*** Opening of PASSAGE ***

With inflation surging ahead of the Thanksgiving holiday, US President Joe Biden has drawn on the seldom-used Strategic Petroleum Reserve to combat rising oil prices that have fueled the recent spike.

Fifty million barrels of US crude will be dumped on the market, along with undisclosed contributions from China, India, Japan, South Korea and the United Kingdom.

However analysts say markets may view the coordinated initiative as symbolic and its impact may be short lived, since oil supply is tight worldwide and major producers in OPEC have only gradually restored production cut during the Covid-19 pandemic.

The Strategic Petroleum Reserve was set up in 1975 as a cushion against oil price shocks.

The reserves are buried in immense salt caves along the Gulf of Mexico that are as large as 2,500 feet in length and contain up to 714 million barrels of oil, the largest emergency holding of crude oil in the world, according to the Department of Energy.

The approximately 60 reservoirs are divided among four highly protected locations in Louisiana and Texas. At the moment, they hold just over 609 million barrels, sufficient to meet the country's demand for about six months, the Energy Department said.

It takes about 12 days after a president's decision to release the reserves for the oil to be refined or sold on the market. The crude can be used to meet domestic demand, or it can be exported.

*** Close of PASSAGE ***
*** Opening of RECORD EXTRACTS ***

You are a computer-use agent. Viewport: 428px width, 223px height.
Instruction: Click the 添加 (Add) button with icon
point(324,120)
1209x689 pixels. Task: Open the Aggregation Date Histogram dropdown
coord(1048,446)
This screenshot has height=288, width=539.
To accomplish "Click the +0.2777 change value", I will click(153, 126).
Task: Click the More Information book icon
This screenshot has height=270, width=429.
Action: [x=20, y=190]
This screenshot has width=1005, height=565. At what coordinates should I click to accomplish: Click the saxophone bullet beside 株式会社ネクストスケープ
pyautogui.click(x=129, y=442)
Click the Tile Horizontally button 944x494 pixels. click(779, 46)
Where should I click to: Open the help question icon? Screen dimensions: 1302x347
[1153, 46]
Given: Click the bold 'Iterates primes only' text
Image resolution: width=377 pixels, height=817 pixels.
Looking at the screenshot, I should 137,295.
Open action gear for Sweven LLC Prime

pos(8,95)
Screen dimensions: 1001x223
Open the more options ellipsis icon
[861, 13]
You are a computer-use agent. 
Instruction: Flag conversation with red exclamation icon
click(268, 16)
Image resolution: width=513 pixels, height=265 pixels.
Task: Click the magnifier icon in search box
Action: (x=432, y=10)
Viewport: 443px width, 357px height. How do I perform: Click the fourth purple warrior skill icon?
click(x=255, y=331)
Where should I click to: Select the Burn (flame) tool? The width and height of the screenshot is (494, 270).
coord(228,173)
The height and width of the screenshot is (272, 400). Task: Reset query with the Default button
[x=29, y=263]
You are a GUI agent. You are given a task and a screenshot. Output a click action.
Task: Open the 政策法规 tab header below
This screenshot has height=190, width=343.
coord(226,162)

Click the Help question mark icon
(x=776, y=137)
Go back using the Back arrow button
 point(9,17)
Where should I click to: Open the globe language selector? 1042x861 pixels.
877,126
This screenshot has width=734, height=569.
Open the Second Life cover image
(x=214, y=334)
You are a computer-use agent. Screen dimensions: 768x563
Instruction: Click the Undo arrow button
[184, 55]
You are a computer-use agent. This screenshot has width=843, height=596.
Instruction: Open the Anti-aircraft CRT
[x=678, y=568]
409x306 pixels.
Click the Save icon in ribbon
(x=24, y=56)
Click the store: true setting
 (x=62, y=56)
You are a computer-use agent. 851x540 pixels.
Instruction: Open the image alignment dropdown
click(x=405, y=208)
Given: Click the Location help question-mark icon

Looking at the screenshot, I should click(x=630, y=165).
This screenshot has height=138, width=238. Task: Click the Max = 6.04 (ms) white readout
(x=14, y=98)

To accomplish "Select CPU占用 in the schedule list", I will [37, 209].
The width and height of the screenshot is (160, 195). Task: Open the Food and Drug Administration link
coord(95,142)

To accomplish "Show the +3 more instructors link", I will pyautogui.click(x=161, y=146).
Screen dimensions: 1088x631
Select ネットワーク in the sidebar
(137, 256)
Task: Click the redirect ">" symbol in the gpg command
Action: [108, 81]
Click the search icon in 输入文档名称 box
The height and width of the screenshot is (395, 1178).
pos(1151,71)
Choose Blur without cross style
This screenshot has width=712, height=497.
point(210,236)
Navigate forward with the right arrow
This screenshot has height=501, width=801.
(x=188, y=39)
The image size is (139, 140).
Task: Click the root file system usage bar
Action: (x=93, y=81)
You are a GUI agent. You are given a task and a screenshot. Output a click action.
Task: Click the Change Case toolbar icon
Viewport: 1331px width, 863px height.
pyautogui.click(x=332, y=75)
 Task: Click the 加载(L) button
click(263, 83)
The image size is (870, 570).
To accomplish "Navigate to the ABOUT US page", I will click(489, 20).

*** Close of RECORD EXTRACTS ***

--- PROBLEMS TO SOLVE ---
1 > From the petroleum reserve article, return the words starting with "Fifty million barrels" and going on through "the Covid-19 pandemic.".
2 > Using the petroleum reserve article, decide whether each statement agrees with it, and back each yes or no with the deciding words quoted from the text. (a) The Strategic Petroleum Reserve was set up in 1975. (b) The reservoirs are spread across Louisiana, Texas and Oklahoma. (c) Oil released from the reserve may be exported.
3 > Extend the petroleum reserve article past its final sentence.
You can do without the items here.

--- REPLIES ---
1 >
Fifty million barrels of US crude will be dumped on the market, along with undisclosed contributions from China, India, Japan, South Korea and the United Kingdom.

However analysts say markets may view the coordinated initiative as symbolic and its impact may be short lived, since oil supply is tight worldwide and major producers in OPEC have only gradually restored production cut during the Covid-19 pandemic.

2 >
(a) Yes: "The Strategic Petroleum Reserve was set up in 1975 as a cushion against oil price shocks."
(b) No: "The approximately 60 reservoirs are divided among four highly protected locations in Louisiana and Texas."
(c) Yes: "The crude can be used to meet domestic demand, or it can be exported."

3 >
"The 50 million barrels represent three days of demand from the nation's refineries," said Andy Lipow of Lipow Oil Associates, stressing the symbolic nature of Biden's move.

By law, the American president can release up to 30 million barrels over 60 days, or more in the case of a "severe energy supply interruption."

Gas prices have risen across the United States as the country gears up for Thanksgiving and other year-end holidays
Gas prices have risen across the United States as the country gears up for Thanksgiving and other year-end holidays AFP / GEORGE FREY

President George H.W. Bush ordered the release of about 17 million barrels during the first Gulf War in 1991.

In 2005, George W. Bush tapped 17 million barrels after Hurricane Katrina devastated Louisiana's petroleum refining infrastructure.

Barack Obama asked for 30 million barrels in 2011 after turmoil in Libya caused a tightening of the market.

In contrast, George W. Bush ordered the reserves filled to the brim as a precaution after the September 11, 2001 attacks.

Undamming oil reserves to lower the price of crude will likely only have a limited and short-term effect, and be most effective if coordinated with other nations, said John Kilduff, oil market analyst at Again Capital.

Digging into the reserves could also appear to clash with the Biden administration's stated goal of putting the fight against climate change at the center of its agenda.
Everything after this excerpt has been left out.